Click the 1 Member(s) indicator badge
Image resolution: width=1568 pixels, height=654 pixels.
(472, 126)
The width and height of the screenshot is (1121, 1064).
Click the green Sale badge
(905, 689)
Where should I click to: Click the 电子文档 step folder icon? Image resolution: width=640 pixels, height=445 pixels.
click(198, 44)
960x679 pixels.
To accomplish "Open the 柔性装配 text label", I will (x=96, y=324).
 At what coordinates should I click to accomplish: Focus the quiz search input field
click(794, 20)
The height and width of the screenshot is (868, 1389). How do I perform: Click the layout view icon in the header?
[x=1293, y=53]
● ● ● ● ●
* [WORK TO COMPLETE] Nothing is to be left out; every record above must be repeated exactly.

* [WORKED SOLUTION]
Click the 1 Member(s) indicator badge
Image resolution: width=1568 pixels, height=654 pixels.
(472, 126)
The width and height of the screenshot is (1121, 1064).
Click the green Sale badge
(905, 689)
Where should I click to: Click the 电子文档 step folder icon? Image resolution: width=640 pixels, height=445 pixels.
click(198, 44)
960x679 pixels.
To accomplish "Open the 柔性装配 text label", I will (x=96, y=324).
 At what coordinates should I click to accomplish: Focus the quiz search input field
click(794, 20)
The height and width of the screenshot is (868, 1389). How do I perform: Click the layout view icon in the header?
[x=1293, y=53]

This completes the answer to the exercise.